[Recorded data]
- Opening Delimiter -
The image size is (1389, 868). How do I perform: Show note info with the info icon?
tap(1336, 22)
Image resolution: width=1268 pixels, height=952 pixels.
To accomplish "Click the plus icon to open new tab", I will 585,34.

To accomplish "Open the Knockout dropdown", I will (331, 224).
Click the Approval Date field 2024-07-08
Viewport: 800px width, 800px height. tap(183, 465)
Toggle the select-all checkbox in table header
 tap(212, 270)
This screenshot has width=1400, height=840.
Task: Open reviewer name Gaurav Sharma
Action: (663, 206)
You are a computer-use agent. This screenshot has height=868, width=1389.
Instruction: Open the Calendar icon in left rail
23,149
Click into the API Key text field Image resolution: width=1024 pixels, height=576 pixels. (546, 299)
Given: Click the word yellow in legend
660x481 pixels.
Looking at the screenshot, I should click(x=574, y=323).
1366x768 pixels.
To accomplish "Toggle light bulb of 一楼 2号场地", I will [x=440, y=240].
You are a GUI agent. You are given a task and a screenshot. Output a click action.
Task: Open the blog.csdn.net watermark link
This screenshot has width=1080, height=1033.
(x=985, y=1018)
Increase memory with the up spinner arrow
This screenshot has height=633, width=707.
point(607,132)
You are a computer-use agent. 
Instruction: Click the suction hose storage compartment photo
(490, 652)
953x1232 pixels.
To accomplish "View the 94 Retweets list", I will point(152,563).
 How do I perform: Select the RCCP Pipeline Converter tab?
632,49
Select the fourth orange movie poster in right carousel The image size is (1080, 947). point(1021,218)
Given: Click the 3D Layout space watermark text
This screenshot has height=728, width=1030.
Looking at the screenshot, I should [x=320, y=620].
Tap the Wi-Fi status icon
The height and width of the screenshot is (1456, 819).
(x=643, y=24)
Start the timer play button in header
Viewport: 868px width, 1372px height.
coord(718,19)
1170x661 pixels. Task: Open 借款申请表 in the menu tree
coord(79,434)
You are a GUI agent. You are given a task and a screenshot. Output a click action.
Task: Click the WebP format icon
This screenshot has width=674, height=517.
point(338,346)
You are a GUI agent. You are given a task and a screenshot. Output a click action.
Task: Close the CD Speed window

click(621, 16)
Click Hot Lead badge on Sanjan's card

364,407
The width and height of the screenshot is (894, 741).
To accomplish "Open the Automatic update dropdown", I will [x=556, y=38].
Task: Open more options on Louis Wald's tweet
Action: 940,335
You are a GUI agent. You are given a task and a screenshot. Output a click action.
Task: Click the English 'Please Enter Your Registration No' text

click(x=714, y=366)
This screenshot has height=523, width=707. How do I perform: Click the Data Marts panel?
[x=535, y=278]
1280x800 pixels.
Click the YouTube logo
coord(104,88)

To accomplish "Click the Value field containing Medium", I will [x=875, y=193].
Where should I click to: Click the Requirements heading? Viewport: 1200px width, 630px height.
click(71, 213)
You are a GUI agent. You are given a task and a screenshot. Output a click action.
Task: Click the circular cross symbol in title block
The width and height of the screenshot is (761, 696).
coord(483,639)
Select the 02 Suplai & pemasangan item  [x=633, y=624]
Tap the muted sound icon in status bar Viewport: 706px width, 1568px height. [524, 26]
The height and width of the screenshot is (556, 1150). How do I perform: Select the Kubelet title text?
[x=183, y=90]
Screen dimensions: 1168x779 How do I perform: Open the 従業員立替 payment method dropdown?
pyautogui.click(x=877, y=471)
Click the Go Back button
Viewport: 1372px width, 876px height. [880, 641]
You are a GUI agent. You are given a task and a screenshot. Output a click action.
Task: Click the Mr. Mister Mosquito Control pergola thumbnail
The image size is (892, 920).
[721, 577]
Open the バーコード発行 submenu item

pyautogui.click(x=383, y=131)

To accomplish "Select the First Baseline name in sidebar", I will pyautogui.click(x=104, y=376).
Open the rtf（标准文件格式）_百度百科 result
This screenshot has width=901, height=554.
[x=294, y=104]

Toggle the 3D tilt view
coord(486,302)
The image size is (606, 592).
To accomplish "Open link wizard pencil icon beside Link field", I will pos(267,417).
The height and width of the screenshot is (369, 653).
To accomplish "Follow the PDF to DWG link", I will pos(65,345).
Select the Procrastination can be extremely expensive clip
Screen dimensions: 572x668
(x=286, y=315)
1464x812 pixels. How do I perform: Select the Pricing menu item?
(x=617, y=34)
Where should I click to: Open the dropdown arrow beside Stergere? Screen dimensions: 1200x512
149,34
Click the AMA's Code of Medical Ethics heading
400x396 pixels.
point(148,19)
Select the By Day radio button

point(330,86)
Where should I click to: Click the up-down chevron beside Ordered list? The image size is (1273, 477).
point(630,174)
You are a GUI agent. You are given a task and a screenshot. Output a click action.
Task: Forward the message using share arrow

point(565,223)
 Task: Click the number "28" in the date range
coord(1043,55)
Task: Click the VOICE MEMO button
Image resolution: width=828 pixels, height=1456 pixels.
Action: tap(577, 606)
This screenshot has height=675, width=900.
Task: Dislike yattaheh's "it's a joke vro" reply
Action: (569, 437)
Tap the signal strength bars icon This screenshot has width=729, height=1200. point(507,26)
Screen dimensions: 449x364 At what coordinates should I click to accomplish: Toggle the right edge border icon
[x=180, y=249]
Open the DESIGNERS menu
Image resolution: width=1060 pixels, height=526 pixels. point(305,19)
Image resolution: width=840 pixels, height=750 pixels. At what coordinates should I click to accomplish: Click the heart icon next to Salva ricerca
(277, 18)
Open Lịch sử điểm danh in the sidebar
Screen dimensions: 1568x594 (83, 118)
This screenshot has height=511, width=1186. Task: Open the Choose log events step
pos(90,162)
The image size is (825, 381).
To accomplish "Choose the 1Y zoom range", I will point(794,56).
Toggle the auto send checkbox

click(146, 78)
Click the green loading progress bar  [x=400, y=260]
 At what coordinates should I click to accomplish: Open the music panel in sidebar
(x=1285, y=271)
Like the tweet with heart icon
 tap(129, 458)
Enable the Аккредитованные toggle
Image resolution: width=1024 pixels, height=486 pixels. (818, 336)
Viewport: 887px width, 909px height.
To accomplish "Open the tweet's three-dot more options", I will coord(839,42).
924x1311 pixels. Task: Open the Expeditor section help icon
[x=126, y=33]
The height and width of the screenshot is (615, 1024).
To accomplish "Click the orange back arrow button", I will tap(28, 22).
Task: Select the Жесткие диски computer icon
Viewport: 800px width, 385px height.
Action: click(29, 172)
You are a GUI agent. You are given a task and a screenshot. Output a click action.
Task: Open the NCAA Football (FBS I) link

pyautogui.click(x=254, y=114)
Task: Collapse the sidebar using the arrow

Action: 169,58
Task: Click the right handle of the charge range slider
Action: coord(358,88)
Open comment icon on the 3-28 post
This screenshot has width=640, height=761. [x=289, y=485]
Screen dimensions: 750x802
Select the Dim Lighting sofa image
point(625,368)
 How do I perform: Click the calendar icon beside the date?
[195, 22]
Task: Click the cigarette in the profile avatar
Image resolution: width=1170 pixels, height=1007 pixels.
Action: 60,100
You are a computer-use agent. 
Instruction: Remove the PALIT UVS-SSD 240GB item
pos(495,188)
- Closing Delimiter -
What needs to be done: Every line in the data that holds the string "watermark" should be returned.

Answer space:
Task: Open the blog.csdn.net watermark link
Given: Click the 3D Layout space watermark text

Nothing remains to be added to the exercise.